Koski pulled into McIntire's driveway. “So ask around,” he said. “Maybe you can find out if some old codger didn't make it home that night. Put out a bulletin, elderly male, five foot ten or better, disappeared around the middle of August, 1934. Naked as a jaybird. Got that?”

Eighty years old? Not likely to have been working in an iron mine or tripping the light fantastic with Rose, when she could have had Pelto, or Sulo, or maybe Eban Vogel. On the other hand what other explanation could there be, if Rosie was in bed in a silk nightie and he was indeed dressed, or undressed, like a jaybird?

And once again the question arose, why had no one noticed this naked old codger missing?

Chapter Forty-One

Rep. Dewey Short (R-Mo.) hinted that the nation's armed forces may rise to 4,500,000 by the summer of 1952.

McIntire's satisfaction at being once again in the warmth and privacy of his own home soon began to wane. In the empty house, thoughts kept at bay by the demands of social intercourse pushed their way to the head of the line.

Nelda Stewart had taken her own life after learning that the authorities were interested in her maybe not-so-late husband. Learning it from McIntire. Erik Pelto had been ordered to leave his home forever, after the FBI learned he'd been a communist. Learned it from McIntire.

That was only the worst of what he'd stirred up with the uncovering of those bodies. Could he have done things differently? Aside from his blunder in dragging Melvin Fratelli into it, maybe not. His only other option would have been covering up, looking the other way. Maybe some things are best left buried, but McIntire didn't think a pair of murder victims was one of them.

That was what he'd done with part of his own life, tried to bury it, and it hadn't gotten him anywhere. If he'd told Leonie from the first how things had been, he wouldn't be in this fix. But she'd never have married him if she'd known, so he'd be no further ahead. Those months in New Jersey, and the events leading up to them, had happened before they met. They didn't matter now. Leonie might not see it that way.

She wouldn't be home for a couple of hours. The snow had abated. He had time to do a little more snooping around.

With no particular plan in mind, but a need for some sort of action, he started the car and left it to warm up while he threw some hay to the horses.

A smudgy plume at the far edge of the field created a ghost of the fallen trees. The Thorsens hadn't been at the funeral. McIntire put the fork back in the barn and headed for the car. If an old man who'd been around in 1934 suddenly wasn't, the mailman would know.

***

The piles of branches were shrinking, succumbing little by little to Nick's persistence and a can of gasoline. The fire smoldered without his attendance.

Mia called to McIntire to come in. “He went to lie down for a while.”

“Is he…?”

“Just played out, I think.

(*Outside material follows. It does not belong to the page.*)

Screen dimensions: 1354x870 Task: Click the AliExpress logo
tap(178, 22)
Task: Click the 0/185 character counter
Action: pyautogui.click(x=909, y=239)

He's been chipping away at those things from dawn to dark, and the time of year from dawn to dark is starting to get bigger.”

McIntire stepped inside but didn't remove his coat and refused the offer of a chair. He wouldn't stay any longer than necessary. In answer to his question her eyes widened.

“Old?”

“And he had false teeth.”

“In his mouth, I take it, not in a glass by the bed.”

“I can't say. Right now they're in the police lab in Lansing. Could he have been a relative?”

“Not one I ever heard of.”

“Do you really think he might have been a—for lack of a better word—boyfriend?” McIntire asked.

“Some old duffer? Rosie might not have been choosy but she was…lively. I can't see her in bed with some wrinkled old….” She convulsed in a shiver. “Oh, I get eebie-jeebies just thinking about it!”

McIntire mentally counted the years until he would fall into the shiver-evoking category.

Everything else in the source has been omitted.